Proposition NoMatch2;(0 is true whenever the above partial function has no result. The next two rules start reducing the next argument of a partially applied variable or constant, when no reduction is possible. This is achieved by simply swapping the head and the argument (and @i becomes @R). The last rule applies when this argument has been weakly normalized, in which case it is applied to the head appearing in the stack. S) --^ (\-b = b',@R{ha = w h e n NoMatchi:(c w) --^ (ht = a' b',S) w h e n b' Wnf Fig.

Qm Qi ... Qi-i R "' C H-)> Q^+i ... Q^ C where 1 < i < »^ The proof term of the new proof state is obtained by supplying a suitable projection function as an argument to R: Ag~I- R Wl ( ^ ^ P^- Pi) Lifting rules into a context Before a subgoal of a proof state can be refined by resolution with a certain rule, the context of both the premises and the conclusion of this rule has to be augmented with additional parameters and assumptions in order to be compatible with the context of the subgoal. This process is called lifting.

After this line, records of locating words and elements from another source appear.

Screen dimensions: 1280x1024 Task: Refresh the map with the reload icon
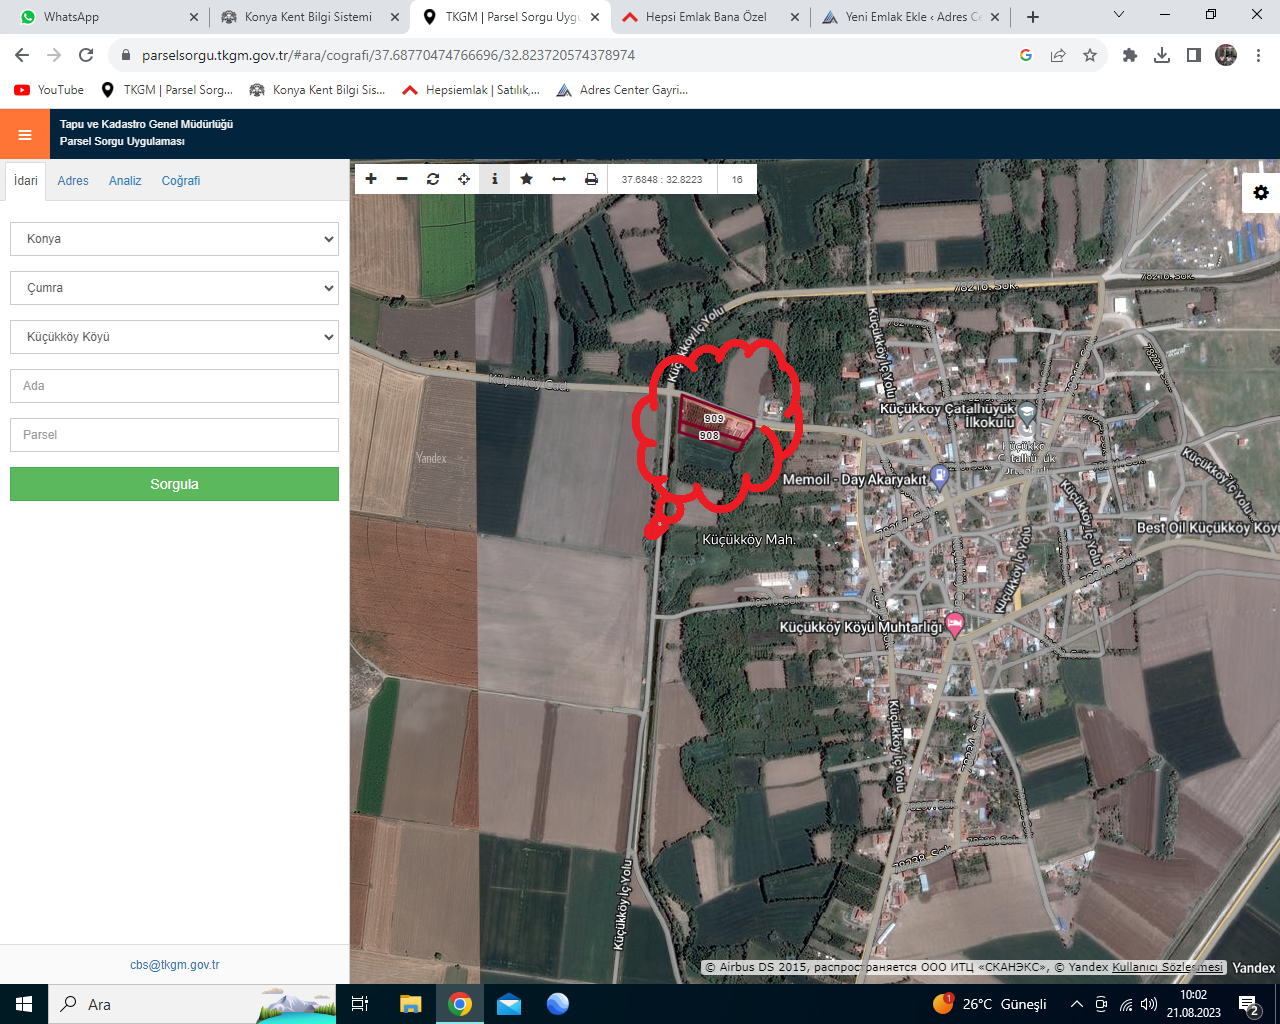[x=433, y=179]
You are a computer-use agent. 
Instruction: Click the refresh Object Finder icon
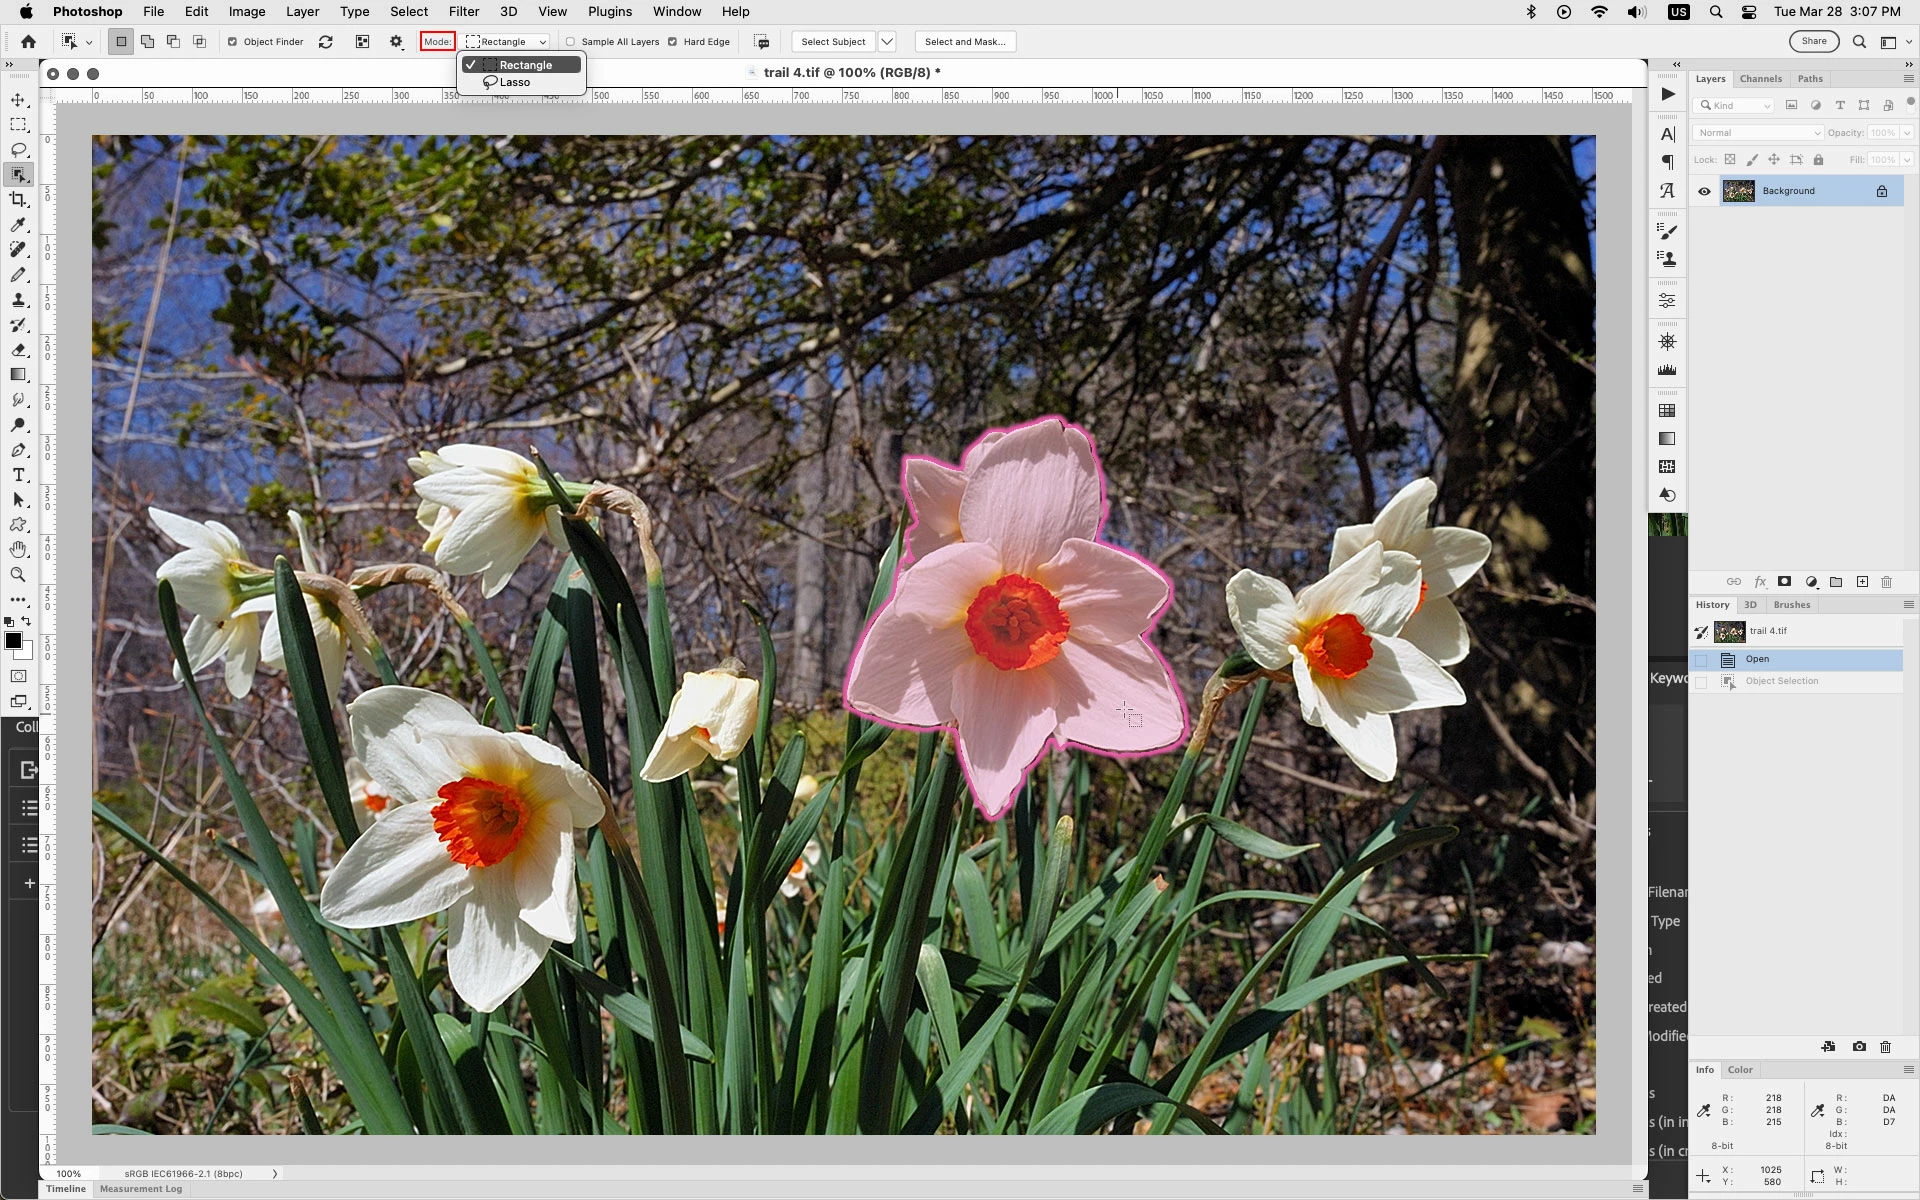(x=326, y=42)
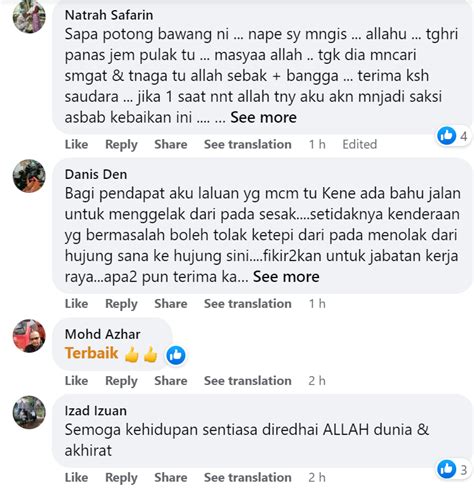Viewport: 474px width, 488px height.
Task: Click like reaction badge on Mohd Azhar's comment
Action: 176,355
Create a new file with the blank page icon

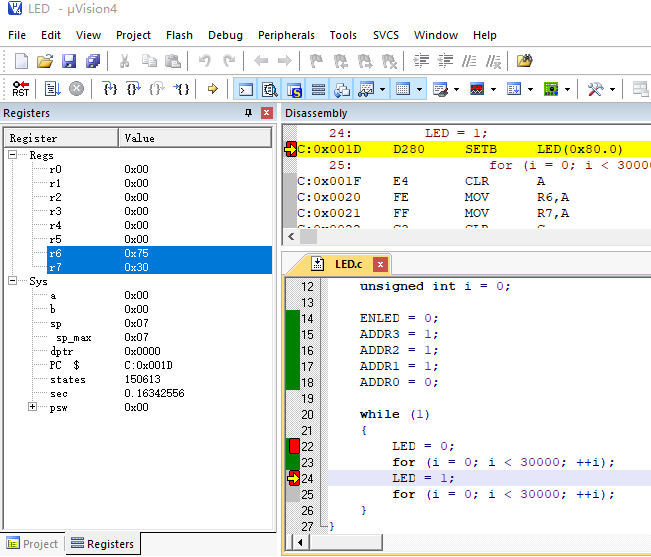click(x=21, y=61)
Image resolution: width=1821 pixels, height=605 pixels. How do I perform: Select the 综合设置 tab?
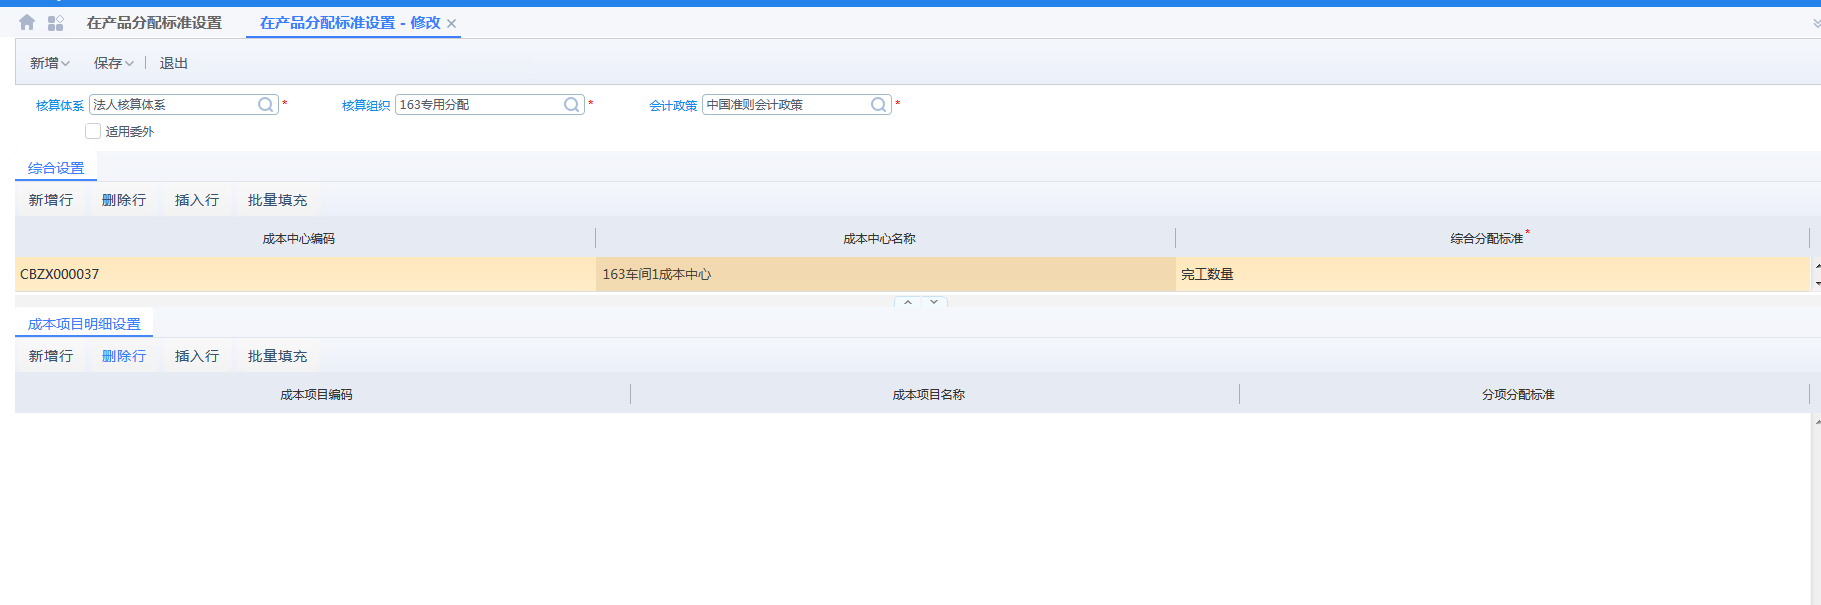pos(56,168)
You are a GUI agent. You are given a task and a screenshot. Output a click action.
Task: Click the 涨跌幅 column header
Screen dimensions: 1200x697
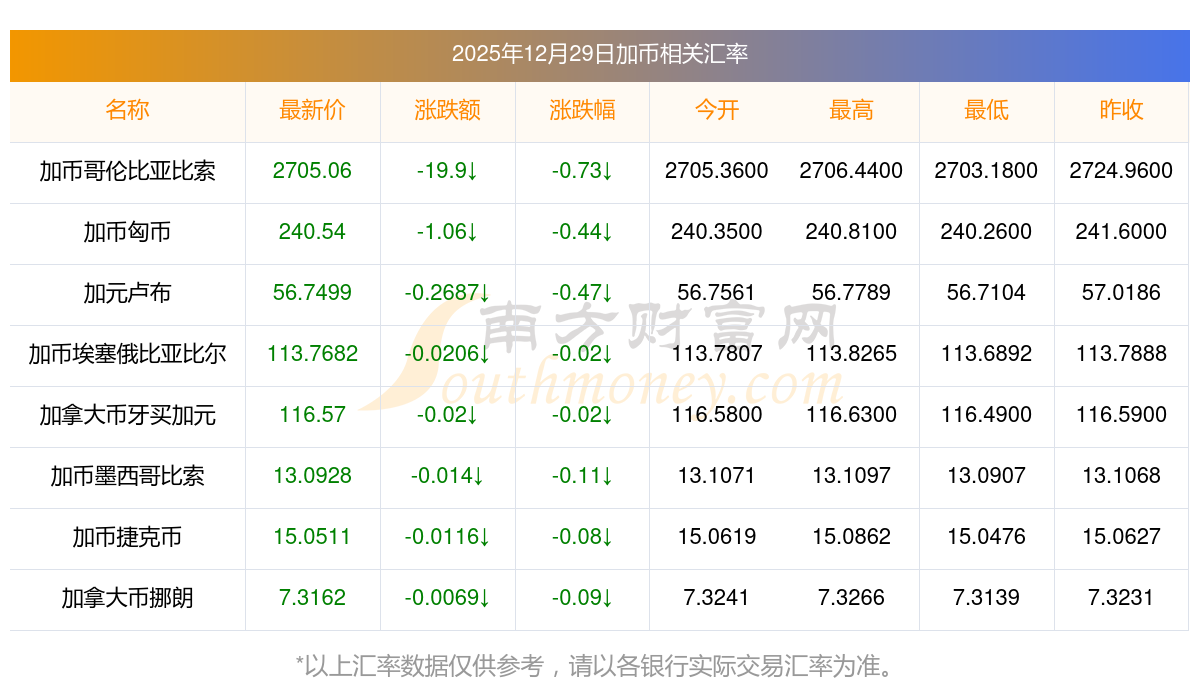[x=582, y=110]
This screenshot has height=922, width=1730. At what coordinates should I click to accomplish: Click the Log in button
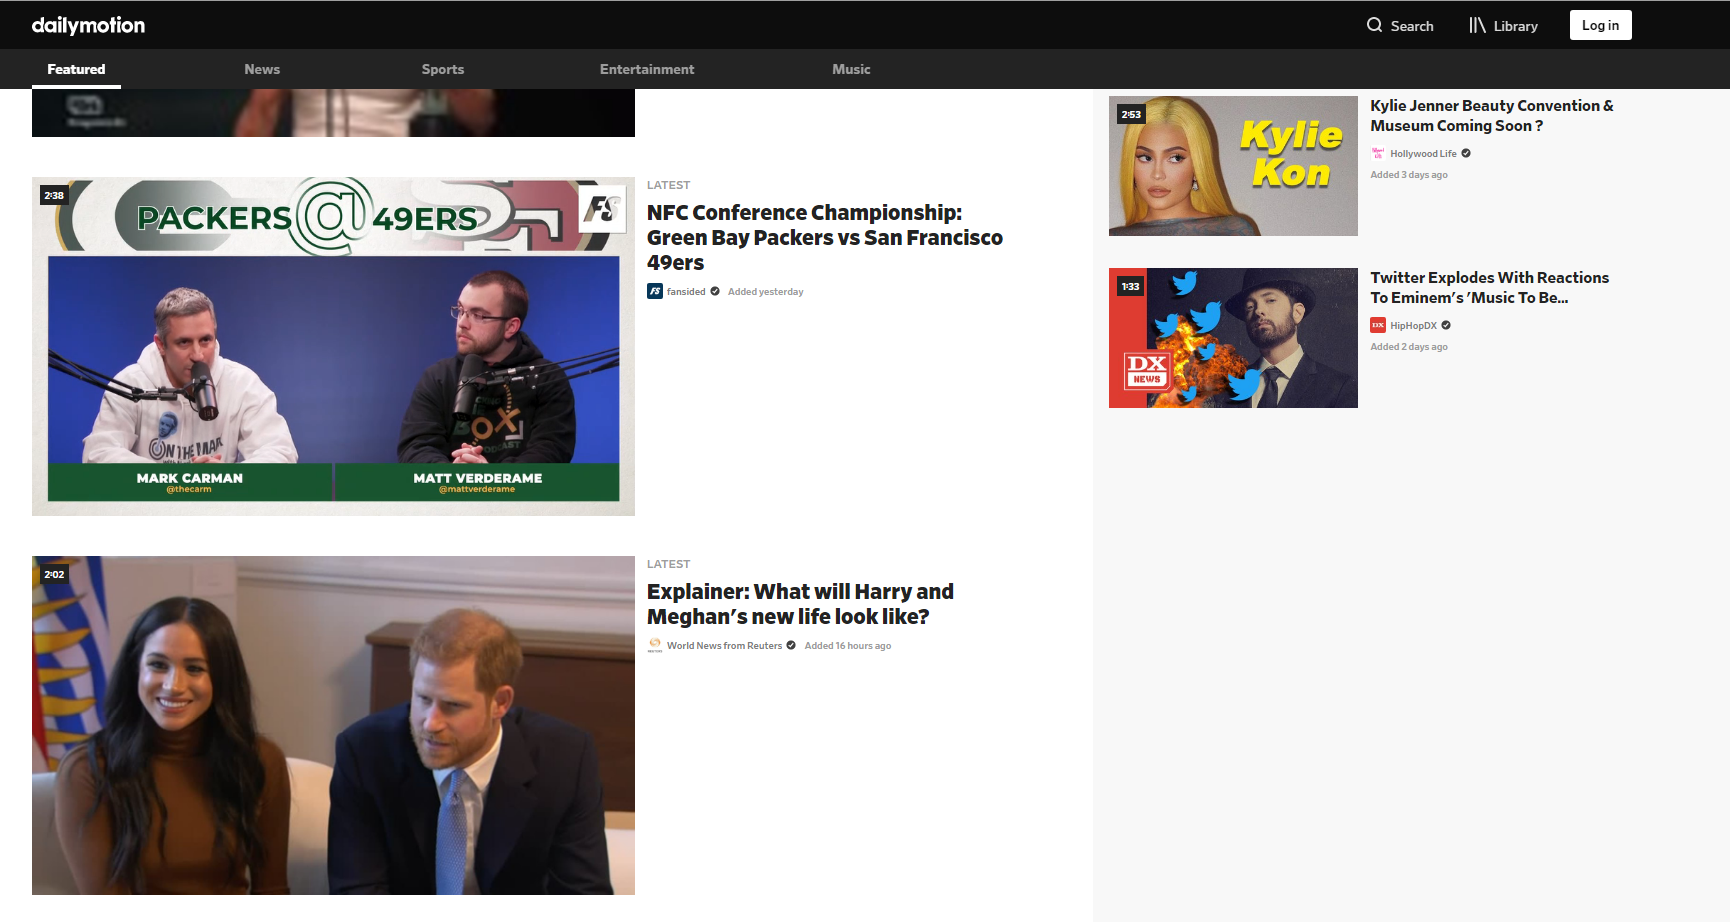pos(1600,24)
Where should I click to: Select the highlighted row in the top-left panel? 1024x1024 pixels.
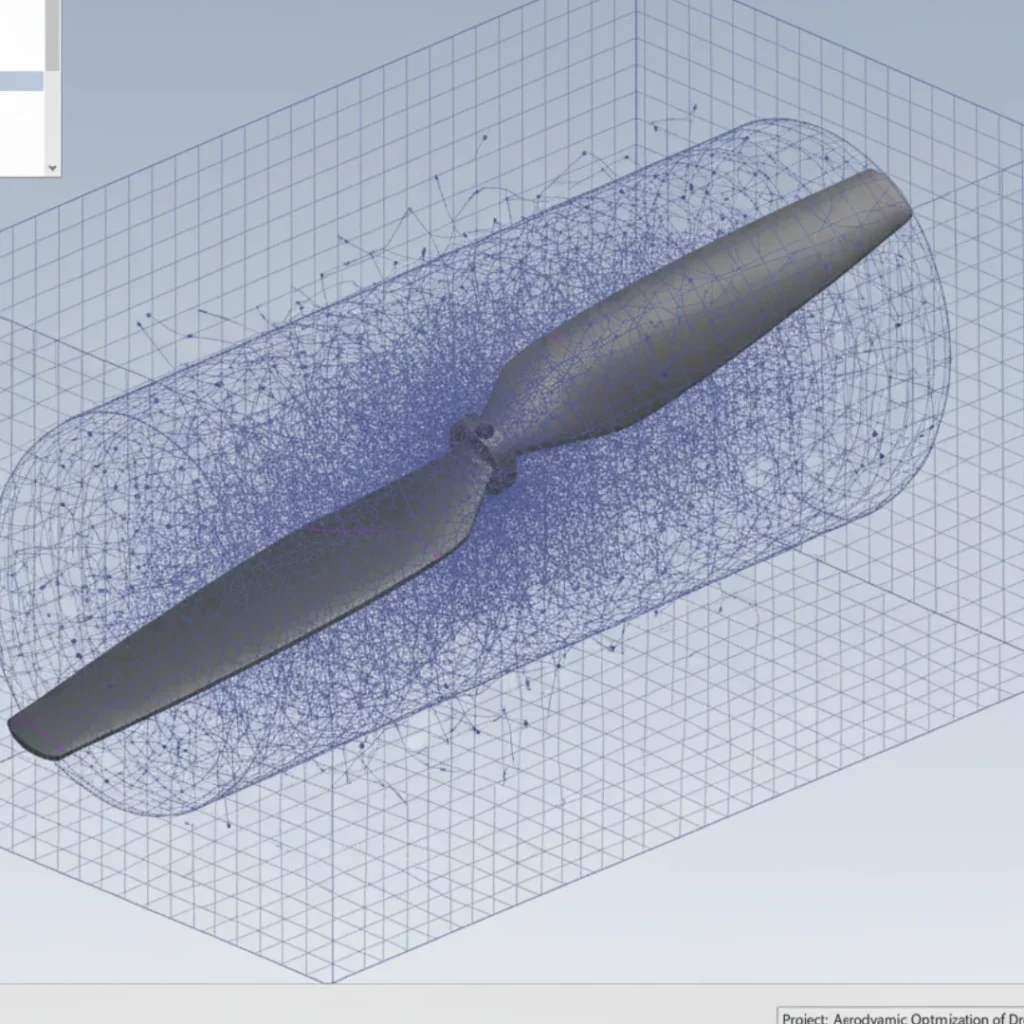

HOL's reduceLib library was designed to (among others) avoid this problem and allow to compute efficiently usual boolean and numerical expressions. However, this mechanism is not general in the sense that it cannot deal with other user-defined constants, and the same effort will have to be done whenever we introduce constants such as datatype destructors. Consider for instance the option type. In the expression opt ion_case e f (SOME x ) , which reduces to f x, we would like to avoid computing the canonical form of e (the case for NONE).